==== Dataset entries

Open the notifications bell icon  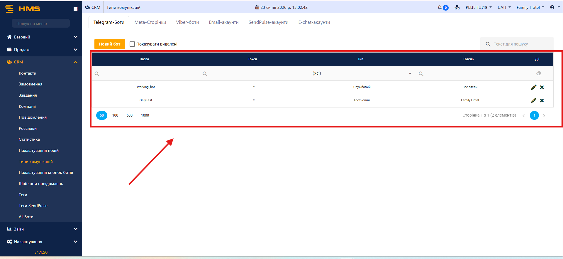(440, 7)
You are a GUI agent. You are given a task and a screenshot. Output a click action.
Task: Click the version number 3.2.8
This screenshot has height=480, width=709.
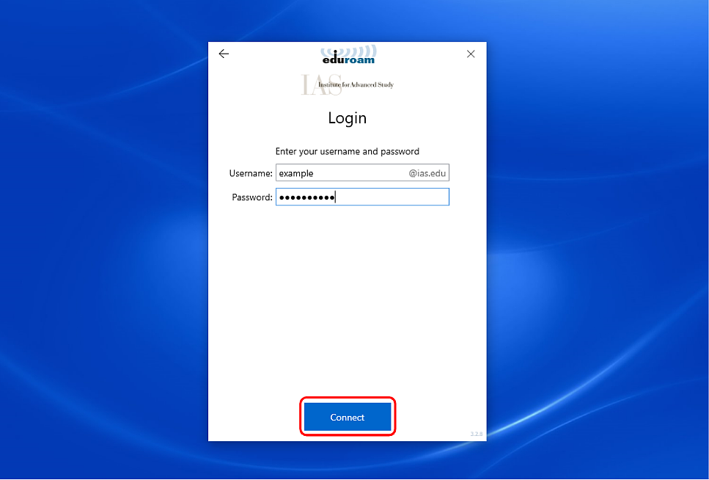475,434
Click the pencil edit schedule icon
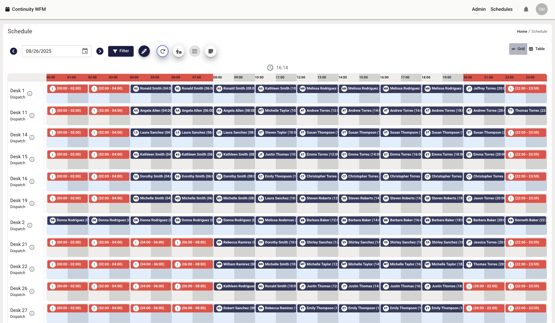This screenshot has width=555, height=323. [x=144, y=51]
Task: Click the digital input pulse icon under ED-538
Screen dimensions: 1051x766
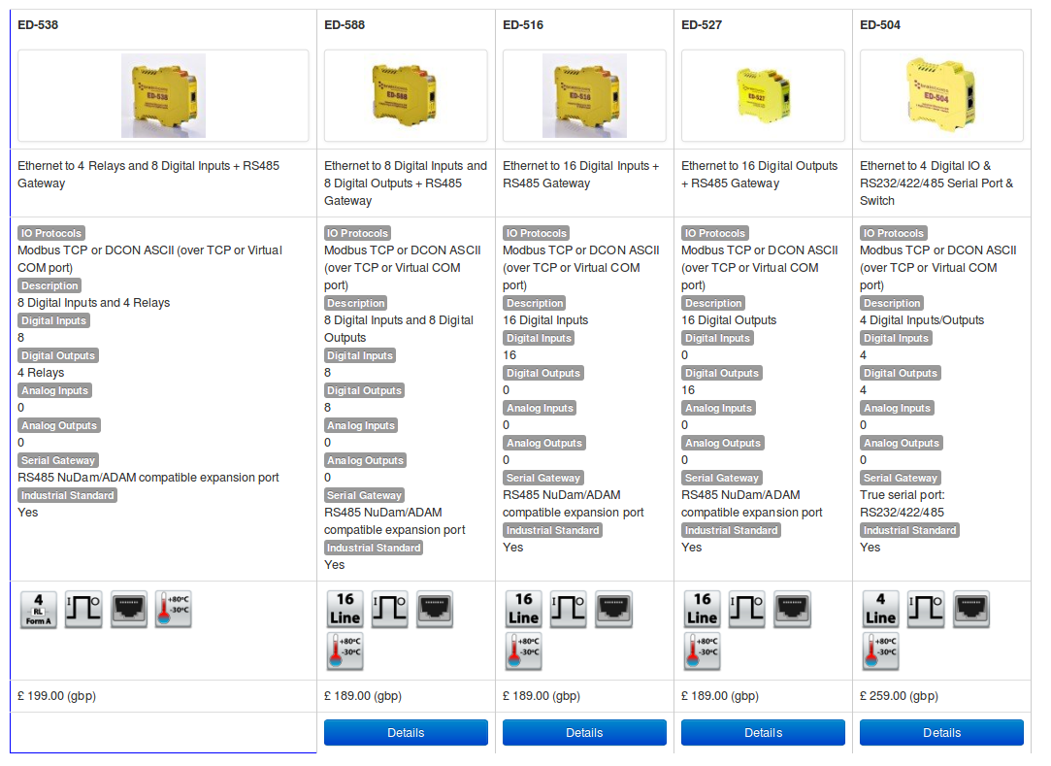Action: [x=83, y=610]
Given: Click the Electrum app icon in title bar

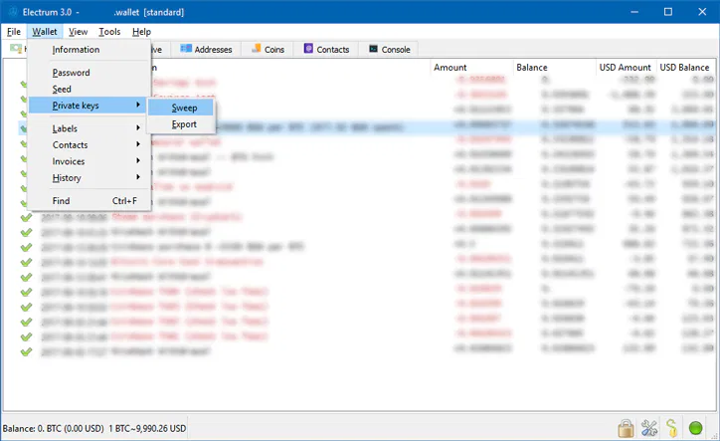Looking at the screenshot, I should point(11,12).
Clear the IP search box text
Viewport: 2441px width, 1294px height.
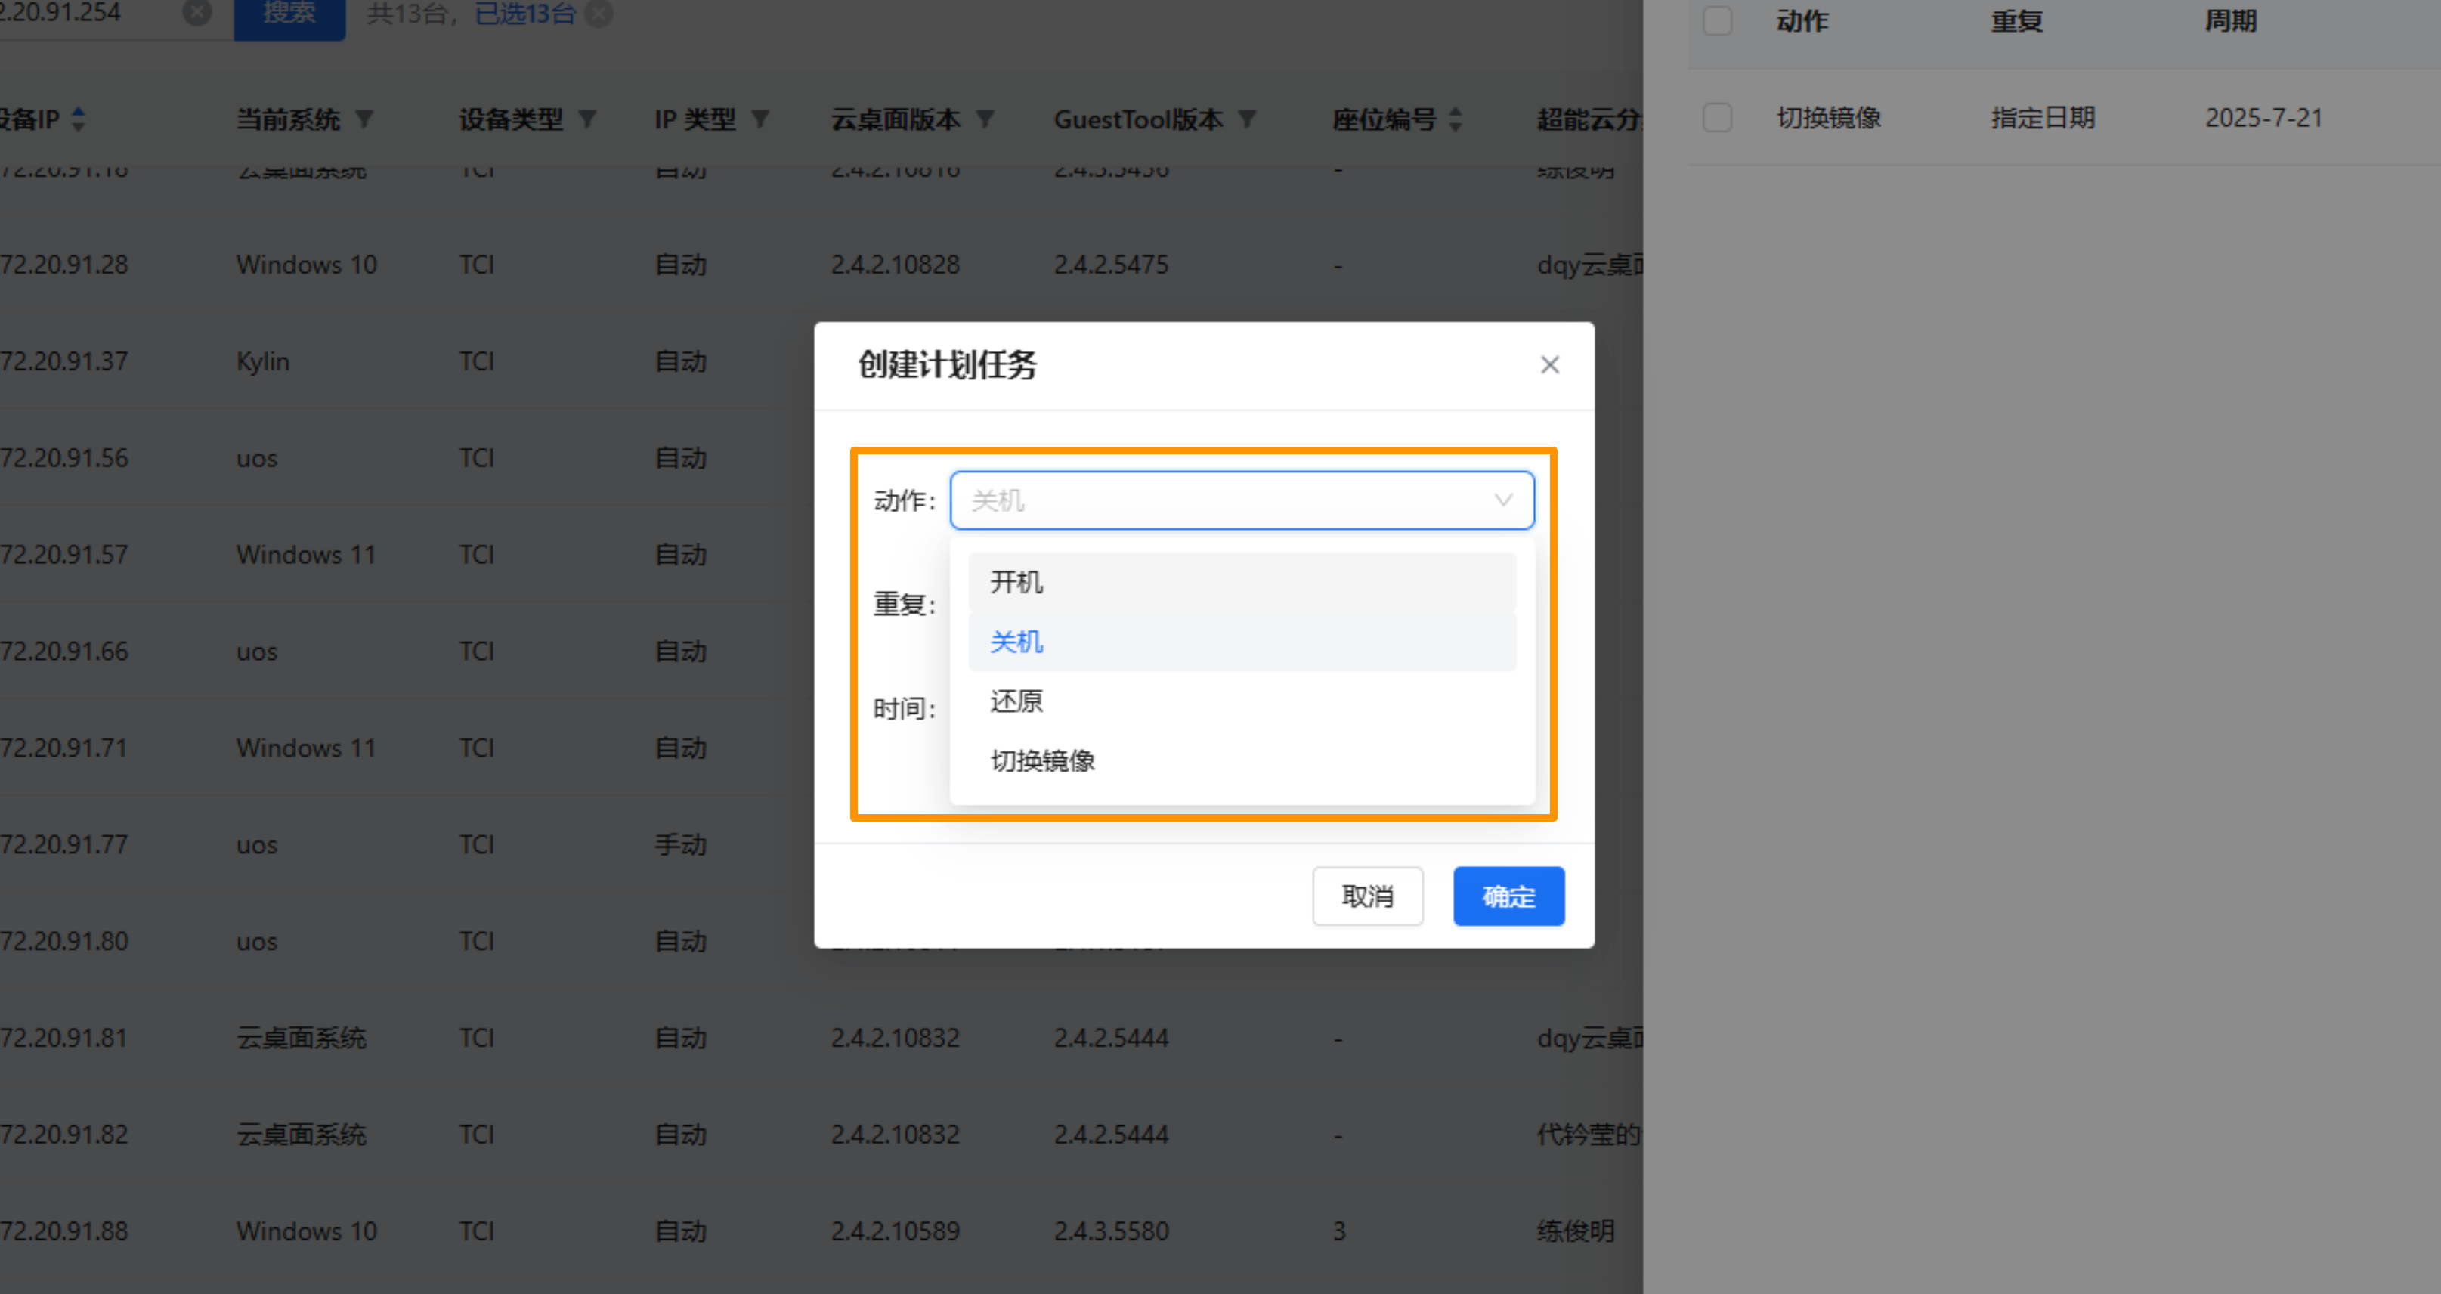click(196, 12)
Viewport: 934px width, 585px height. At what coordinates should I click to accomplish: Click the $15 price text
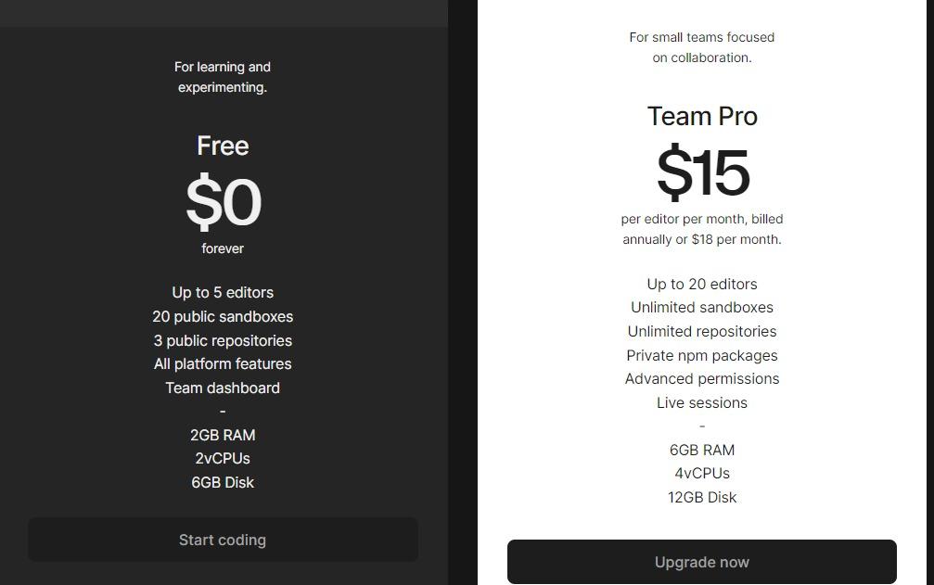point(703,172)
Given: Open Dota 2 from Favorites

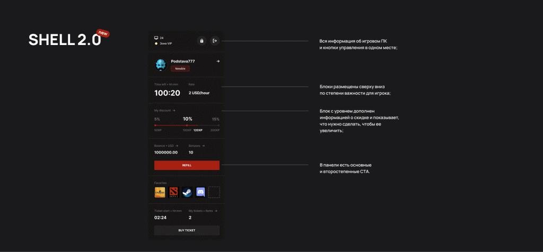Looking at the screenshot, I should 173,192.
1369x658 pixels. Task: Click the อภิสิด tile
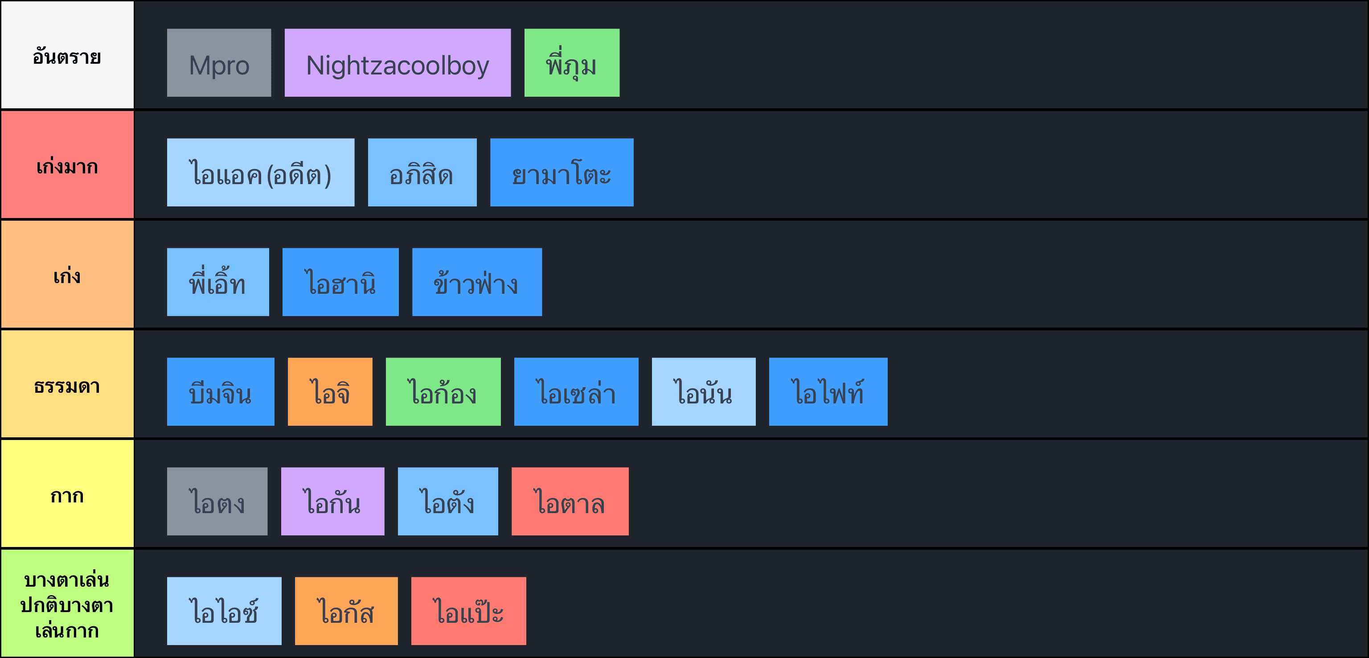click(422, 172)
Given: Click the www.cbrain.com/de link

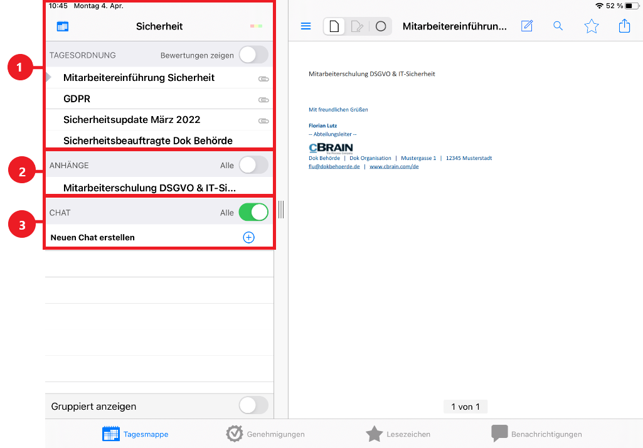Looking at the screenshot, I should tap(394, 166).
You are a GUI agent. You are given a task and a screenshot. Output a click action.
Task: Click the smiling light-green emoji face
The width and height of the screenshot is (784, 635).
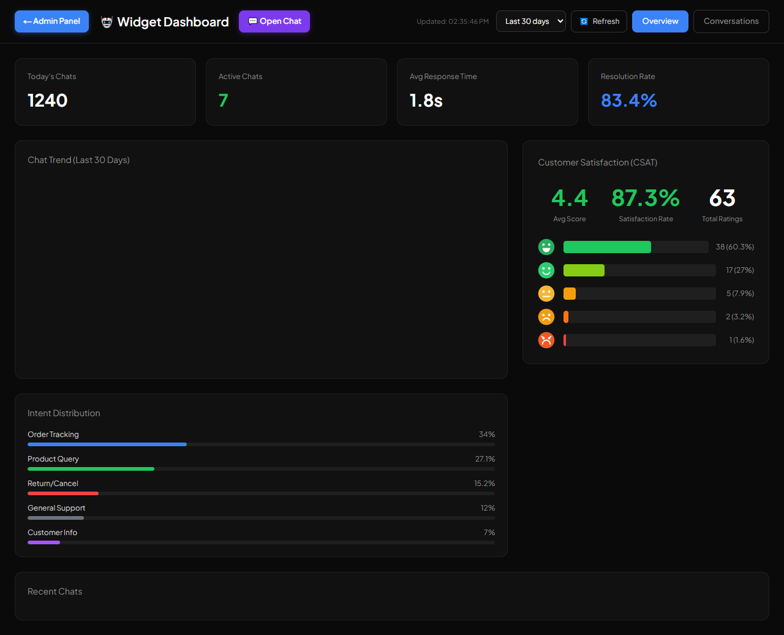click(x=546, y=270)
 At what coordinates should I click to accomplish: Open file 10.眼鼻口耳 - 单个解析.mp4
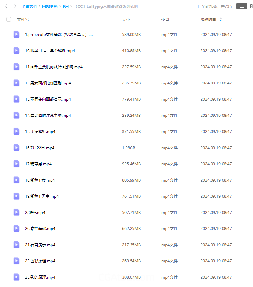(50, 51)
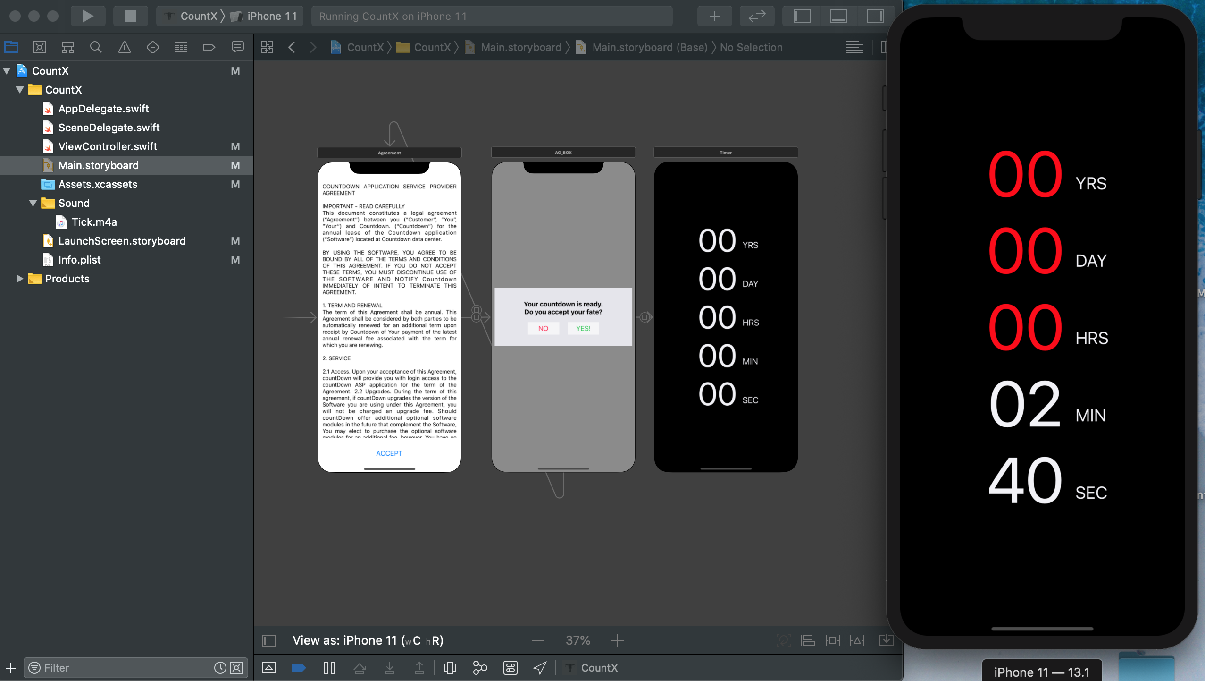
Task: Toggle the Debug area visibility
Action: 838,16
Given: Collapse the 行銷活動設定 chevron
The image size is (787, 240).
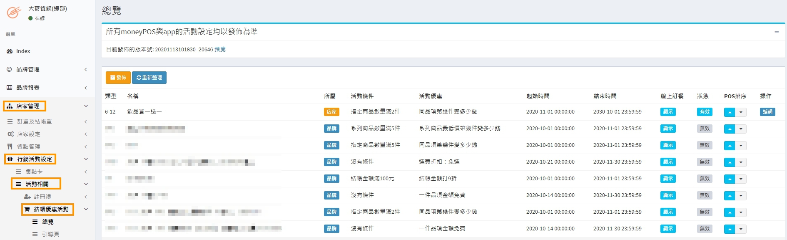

========

Copy everything in the listing from the line containing "Task: Click the digital" down to the line containing "Looking at the screenshot, I should point(11,12).", switching "icon" to "button" and keeping all else the same. Leave the pictures out of your answer.

## [Written solution]
Task: Click the digital input pulse button under ED-538
Screen dimensions: 1051x766
Action: [x=83, y=610]
Given: Click the Electrum app button in title bar

Looking at the screenshot, I should point(11,12).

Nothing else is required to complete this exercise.